## JOB
Reproduce the records from the start through the line that contains "color managed code is", swapping "Identify" for "Determine" and changing nothing else.

## SUPPLIED DATA
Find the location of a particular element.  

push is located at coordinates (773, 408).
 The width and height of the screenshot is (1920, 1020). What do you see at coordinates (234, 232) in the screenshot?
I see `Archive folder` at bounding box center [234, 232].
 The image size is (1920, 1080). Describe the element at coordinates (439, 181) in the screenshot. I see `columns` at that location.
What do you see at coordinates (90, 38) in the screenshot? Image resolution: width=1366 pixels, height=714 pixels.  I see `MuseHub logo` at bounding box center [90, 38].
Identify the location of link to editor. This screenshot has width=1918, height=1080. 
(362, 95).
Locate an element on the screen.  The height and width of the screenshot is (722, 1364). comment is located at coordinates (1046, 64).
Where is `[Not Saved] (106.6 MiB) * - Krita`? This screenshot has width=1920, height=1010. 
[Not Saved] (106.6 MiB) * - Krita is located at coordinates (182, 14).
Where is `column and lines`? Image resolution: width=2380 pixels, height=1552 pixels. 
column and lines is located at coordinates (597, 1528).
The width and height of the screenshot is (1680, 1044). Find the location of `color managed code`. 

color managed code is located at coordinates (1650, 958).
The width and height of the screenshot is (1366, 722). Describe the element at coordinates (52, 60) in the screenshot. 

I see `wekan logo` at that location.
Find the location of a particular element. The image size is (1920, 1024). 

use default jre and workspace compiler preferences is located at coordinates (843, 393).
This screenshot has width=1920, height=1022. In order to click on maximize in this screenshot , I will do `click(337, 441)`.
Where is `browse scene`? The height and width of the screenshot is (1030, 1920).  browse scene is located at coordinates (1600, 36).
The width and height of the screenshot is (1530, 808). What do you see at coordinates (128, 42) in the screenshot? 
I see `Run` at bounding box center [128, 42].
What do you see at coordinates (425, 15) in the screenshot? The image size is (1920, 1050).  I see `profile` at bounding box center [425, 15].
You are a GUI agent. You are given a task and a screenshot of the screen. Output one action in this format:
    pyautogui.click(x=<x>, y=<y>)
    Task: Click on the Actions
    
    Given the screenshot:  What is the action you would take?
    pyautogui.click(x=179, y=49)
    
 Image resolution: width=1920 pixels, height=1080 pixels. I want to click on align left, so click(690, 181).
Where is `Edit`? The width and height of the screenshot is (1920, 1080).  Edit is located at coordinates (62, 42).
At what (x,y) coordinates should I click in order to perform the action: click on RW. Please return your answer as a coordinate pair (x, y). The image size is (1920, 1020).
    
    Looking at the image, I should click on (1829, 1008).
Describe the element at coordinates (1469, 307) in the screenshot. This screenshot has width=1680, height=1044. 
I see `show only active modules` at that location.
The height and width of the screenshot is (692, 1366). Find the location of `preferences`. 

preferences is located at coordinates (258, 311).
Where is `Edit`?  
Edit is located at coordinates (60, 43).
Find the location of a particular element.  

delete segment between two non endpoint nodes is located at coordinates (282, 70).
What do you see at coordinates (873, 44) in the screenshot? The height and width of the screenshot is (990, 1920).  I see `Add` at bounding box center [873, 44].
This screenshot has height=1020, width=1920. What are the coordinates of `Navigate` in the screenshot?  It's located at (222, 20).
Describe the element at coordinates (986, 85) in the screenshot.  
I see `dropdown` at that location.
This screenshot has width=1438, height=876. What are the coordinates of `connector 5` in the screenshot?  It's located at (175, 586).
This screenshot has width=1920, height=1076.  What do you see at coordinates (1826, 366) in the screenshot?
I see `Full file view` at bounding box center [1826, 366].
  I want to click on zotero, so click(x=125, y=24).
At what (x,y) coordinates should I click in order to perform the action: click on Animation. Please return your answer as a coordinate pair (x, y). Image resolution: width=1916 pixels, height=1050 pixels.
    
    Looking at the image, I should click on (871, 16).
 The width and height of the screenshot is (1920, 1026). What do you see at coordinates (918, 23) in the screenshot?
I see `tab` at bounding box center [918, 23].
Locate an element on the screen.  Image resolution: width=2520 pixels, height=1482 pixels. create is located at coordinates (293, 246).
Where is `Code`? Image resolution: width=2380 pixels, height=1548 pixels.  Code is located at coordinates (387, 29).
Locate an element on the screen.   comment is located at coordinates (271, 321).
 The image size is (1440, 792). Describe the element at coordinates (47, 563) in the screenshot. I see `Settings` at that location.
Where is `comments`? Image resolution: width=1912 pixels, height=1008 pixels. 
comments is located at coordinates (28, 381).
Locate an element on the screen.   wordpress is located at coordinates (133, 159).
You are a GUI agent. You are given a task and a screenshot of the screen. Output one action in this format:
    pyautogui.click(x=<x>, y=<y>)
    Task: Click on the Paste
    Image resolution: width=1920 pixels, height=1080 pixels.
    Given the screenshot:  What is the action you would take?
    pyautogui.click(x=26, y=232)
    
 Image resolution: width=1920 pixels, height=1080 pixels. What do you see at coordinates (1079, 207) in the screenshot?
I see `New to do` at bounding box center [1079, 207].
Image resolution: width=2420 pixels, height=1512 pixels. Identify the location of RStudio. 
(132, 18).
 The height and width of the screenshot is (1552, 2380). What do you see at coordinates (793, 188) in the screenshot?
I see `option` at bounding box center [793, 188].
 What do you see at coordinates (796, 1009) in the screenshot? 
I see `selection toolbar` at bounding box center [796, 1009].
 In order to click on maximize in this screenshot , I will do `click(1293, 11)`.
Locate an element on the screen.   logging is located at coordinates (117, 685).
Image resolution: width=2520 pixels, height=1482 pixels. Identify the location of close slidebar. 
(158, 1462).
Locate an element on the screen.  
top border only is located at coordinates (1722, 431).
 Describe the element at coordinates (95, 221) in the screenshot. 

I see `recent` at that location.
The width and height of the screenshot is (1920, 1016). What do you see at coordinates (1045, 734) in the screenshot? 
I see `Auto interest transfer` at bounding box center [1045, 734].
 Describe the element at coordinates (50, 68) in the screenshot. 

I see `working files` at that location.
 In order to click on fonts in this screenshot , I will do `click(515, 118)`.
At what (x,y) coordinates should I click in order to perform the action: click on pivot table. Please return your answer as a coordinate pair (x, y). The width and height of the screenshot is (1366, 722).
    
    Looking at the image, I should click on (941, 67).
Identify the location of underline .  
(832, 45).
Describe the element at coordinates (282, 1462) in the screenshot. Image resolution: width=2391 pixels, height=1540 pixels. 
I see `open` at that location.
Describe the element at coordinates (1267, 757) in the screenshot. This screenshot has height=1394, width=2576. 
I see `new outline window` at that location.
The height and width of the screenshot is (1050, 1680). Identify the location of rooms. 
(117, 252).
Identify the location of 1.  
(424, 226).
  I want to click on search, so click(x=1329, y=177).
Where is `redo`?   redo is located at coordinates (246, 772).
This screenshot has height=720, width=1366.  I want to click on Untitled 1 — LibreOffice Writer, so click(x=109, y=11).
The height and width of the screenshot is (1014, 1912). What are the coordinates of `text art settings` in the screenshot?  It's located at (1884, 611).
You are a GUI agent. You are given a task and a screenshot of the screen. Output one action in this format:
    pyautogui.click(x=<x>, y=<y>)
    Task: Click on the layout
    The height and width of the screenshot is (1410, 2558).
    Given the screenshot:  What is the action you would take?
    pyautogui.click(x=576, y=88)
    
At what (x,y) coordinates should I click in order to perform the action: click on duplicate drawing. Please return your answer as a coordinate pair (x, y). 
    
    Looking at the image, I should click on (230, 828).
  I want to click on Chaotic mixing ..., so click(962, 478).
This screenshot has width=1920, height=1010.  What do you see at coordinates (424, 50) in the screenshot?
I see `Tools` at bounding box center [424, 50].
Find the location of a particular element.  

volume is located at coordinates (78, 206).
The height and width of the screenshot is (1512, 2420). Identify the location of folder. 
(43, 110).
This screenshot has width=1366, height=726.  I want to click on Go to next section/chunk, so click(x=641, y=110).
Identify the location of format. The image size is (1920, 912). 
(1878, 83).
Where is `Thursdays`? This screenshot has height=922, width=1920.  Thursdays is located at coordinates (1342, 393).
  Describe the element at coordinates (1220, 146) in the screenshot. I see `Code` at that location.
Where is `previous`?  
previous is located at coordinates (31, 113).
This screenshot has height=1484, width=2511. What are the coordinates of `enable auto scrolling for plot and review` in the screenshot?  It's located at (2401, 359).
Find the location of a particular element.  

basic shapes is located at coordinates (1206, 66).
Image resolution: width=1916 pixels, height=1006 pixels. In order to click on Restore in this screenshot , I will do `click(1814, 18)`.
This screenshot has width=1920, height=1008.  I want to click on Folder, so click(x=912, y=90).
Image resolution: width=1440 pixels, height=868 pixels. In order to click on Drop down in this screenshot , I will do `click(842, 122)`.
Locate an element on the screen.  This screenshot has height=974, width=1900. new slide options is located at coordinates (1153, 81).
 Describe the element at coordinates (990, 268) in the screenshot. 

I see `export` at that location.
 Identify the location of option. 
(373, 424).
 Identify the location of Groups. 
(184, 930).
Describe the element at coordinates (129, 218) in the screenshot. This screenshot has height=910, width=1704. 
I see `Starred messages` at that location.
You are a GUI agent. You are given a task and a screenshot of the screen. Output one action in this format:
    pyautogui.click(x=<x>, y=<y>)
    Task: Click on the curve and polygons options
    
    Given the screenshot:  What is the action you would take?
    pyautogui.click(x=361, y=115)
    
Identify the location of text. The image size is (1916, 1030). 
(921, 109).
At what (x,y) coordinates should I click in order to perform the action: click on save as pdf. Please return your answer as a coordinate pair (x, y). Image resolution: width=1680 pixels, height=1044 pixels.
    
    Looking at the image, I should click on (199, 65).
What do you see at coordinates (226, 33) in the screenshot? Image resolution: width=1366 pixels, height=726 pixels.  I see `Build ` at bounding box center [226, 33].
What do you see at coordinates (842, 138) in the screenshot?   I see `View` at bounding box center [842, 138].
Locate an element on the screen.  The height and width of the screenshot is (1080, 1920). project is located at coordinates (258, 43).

## RESPONSE TO THIS TASK
Find the location of a particular element.  

push is located at coordinates (773, 408).
 The width and height of the screenshot is (1920, 1020). What do you see at coordinates (234, 232) in the screenshot?
I see `Archive folder` at bounding box center [234, 232].
 The image size is (1920, 1080). Describe the element at coordinates (439, 181) in the screenshot. I see `columns` at that location.
What do you see at coordinates (90, 38) in the screenshot? Image resolution: width=1366 pixels, height=714 pixels.  I see `MuseHub logo` at bounding box center [90, 38].
Determine the location of link to editor. This screenshot has width=1918, height=1080. 
(362, 95).
Locate an element on the screen.  The height and width of the screenshot is (722, 1364). comment is located at coordinates (1046, 64).
Where is `[Not Saved] (106.6 MiB) * - Krita`? This screenshot has width=1920, height=1010. 
[Not Saved] (106.6 MiB) * - Krita is located at coordinates (182, 14).
Where is `column and lines`? Image resolution: width=2380 pixels, height=1552 pixels. 
column and lines is located at coordinates (597, 1528).
The width and height of the screenshot is (1680, 1044). Find the location of `color managed code`. 

color managed code is located at coordinates (1650, 958).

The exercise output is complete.